PROBLEMS —
1. In the 240SX forum thread, what pipe size is recommended for the cat-back exhaust?
2. Reproduce word for word the passage of the 240SX forum thread that begins at the words "The most cost" and stops after "lot of noise.".

DOCUMENT SEGMENT —

# Need 89 240sx mod help



## My240SXproject (Jan 8, 2009)

Ok well i just picked up my 89 240Sx for $400.00 (only thing it needs is a water pump  o yeah but maybe a head hope not but dont think it will.) Body is nice to only little rust.
i want to keep the standerd SOHC KA24E. I need some help finding some lower mods for it like cold air intakes, stuff like that. Nothing with big costs im not looking to build a 400 hp car im just wanting to get alittle more then the 145 it has. If anyone got any website or anything that can help thanks.

JJ


----------



## rogoman (Dec 16, 2004)

The most cost effective mod is a CAT-back custom exhaust system. This is one mod where you'll get "seat of the pants" improvement from mid range to top end. A good pipe size is 60 mm; anything larger for an NA setup will hurt low speed torque.

Cold air intakes just make a lot of noise.


----------



## My240SXproject (Jan 8, 2009)

I Think it has a cat back already i lookd at it when i got the car and it has a magnaflow muffler on it with a tip and newer pipe going back from it to the cat so. I havent got the car started yet the dude i got it from said he startd it but it got no water he said it sounded good(comeing from a ex race car driver and datona bike racer so has to sound good lol) but i still havent got the pump installd. But thanks for the tip. what do you think would be the best muffler? i dont like the big magna flow i like more of the tuner mufflers hehe. I want a nice sound tho i want this car to be noticed.

DATASET SECTION —
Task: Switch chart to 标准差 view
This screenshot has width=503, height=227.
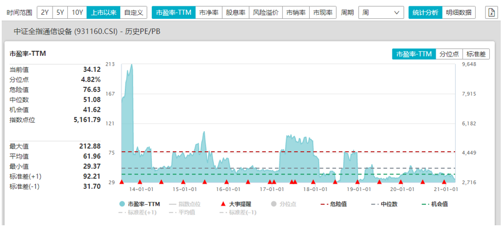Action: 476,54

TASK-BY-TASK ANSWERS —
1. 60 mm

2.
The most cost effective mod is a CAT-back custom exhaust system. This is one mod where you'll get "seat of the pants" improvement from mid range to top end. A good pipe size is 60 mm; anything larger for an NA setup will hurt low speed torque.

Cold air intakes just make a lot of noise.